_PROBLEM REQUIREMENTS_
Exactly transcribe the span of lines from the one containing "Close the New Maven Project window" through the final line of the entries, inclusive, and nothing outside it. Exclude the pictures.

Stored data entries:
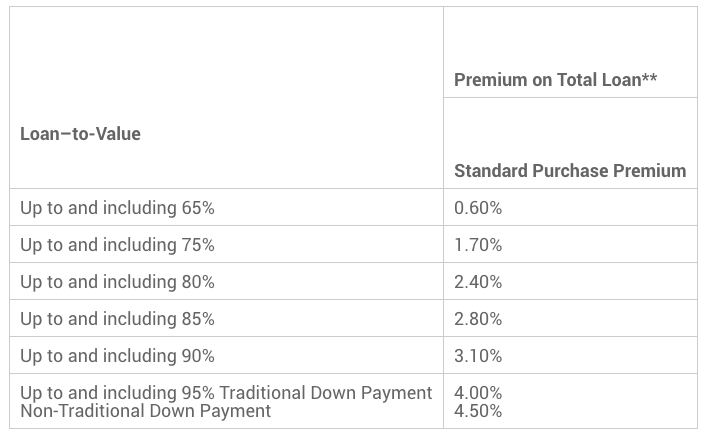Click the 3.10% premium value
Screen dimensions: 707x438
[478, 356]
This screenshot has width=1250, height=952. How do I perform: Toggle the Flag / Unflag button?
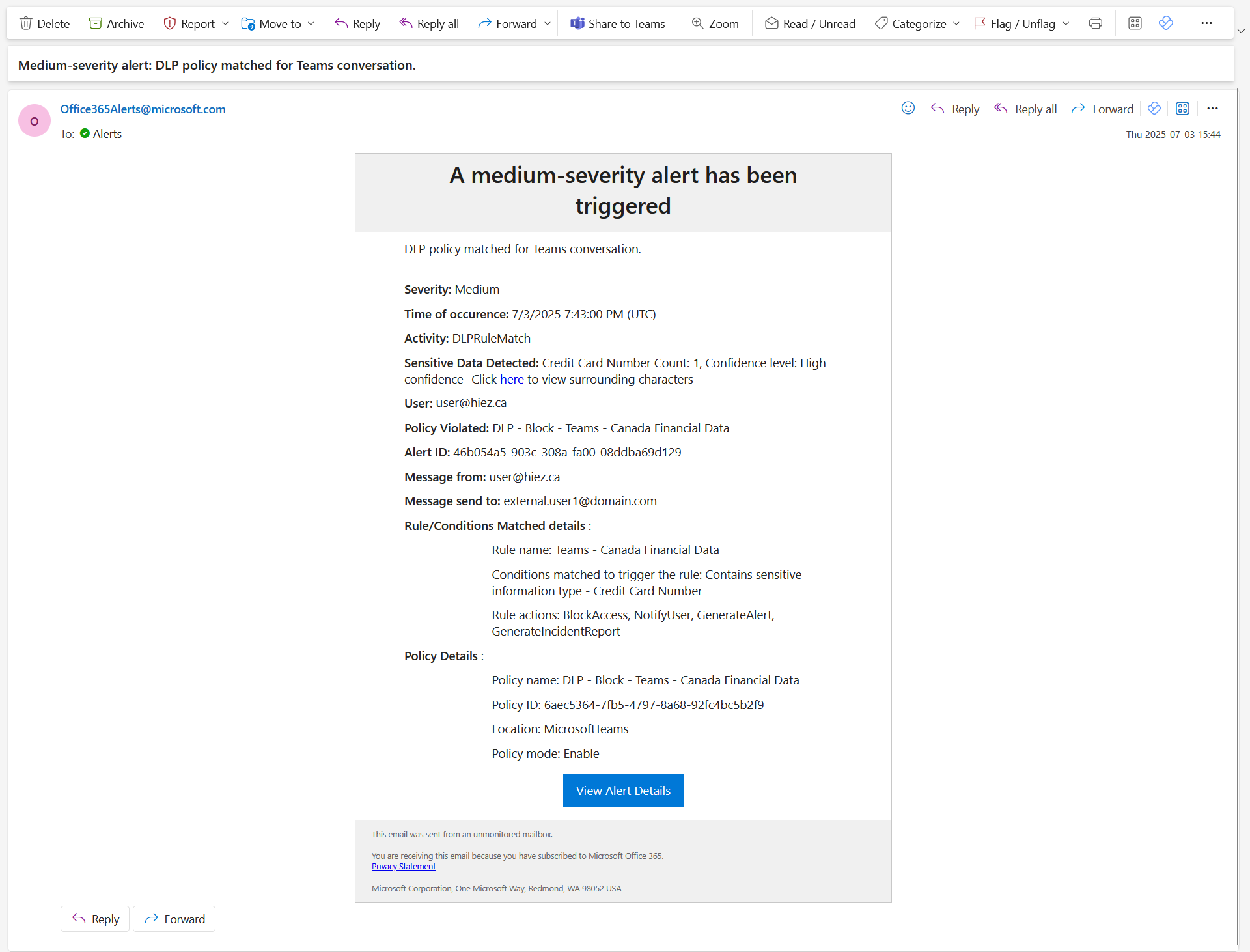click(x=1014, y=23)
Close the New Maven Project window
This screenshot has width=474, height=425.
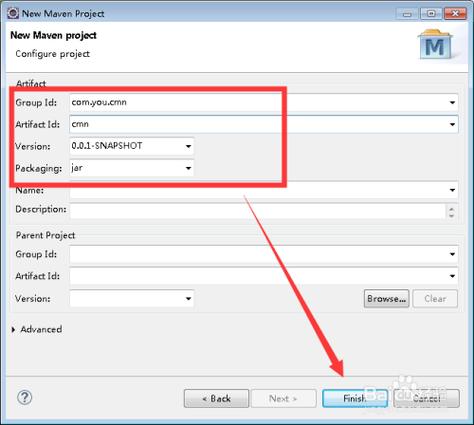455,14
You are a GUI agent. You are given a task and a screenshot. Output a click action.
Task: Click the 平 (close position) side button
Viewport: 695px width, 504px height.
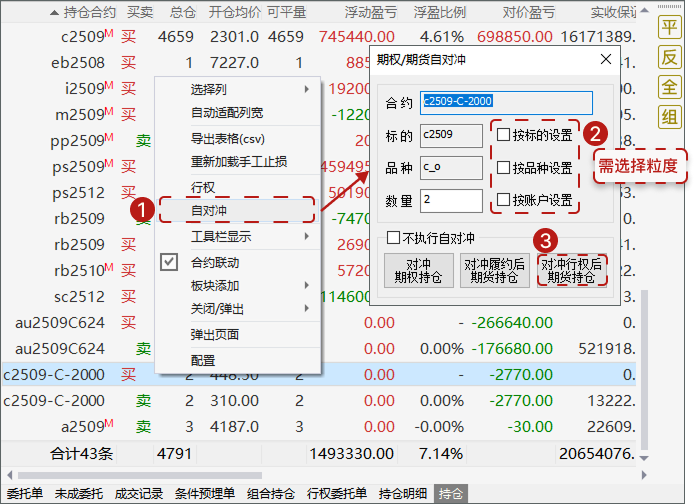(669, 27)
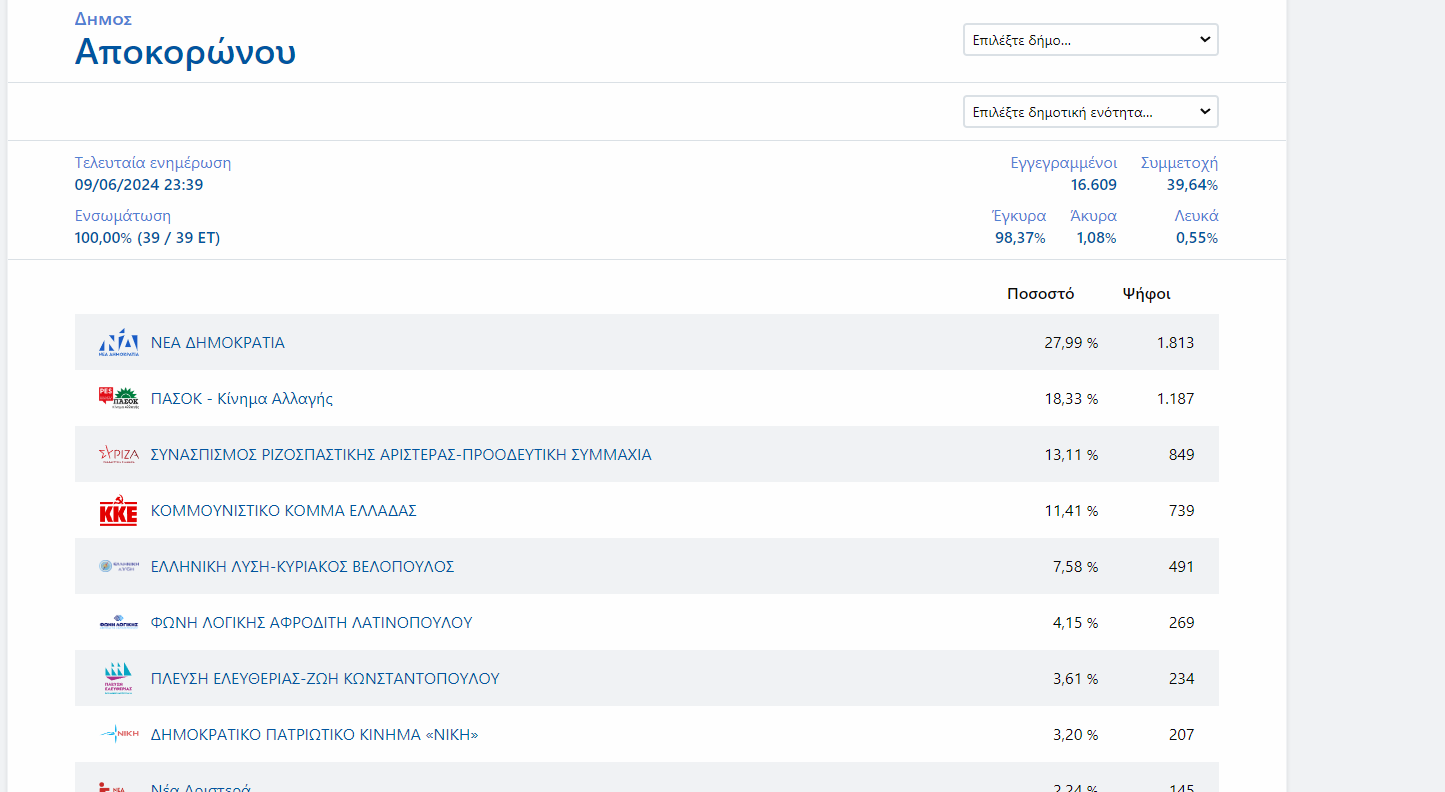Select the ΠΑΣΟΚ - Κίνημα Αλλαγής link

pos(241,398)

_ANSWER SPACE_
Close the New Maven Project window
This screenshot has width=474, height=425.
455,14
You are a GUI agent. You are given a task and a screenshot. Output a click action.
Task: Click the 平 (close position) side button
Viewport: 695px width, 504px height.
(669, 27)
Select the ΠΑΣΟΚ - Κίνημα Αλλαγής link

pos(241,398)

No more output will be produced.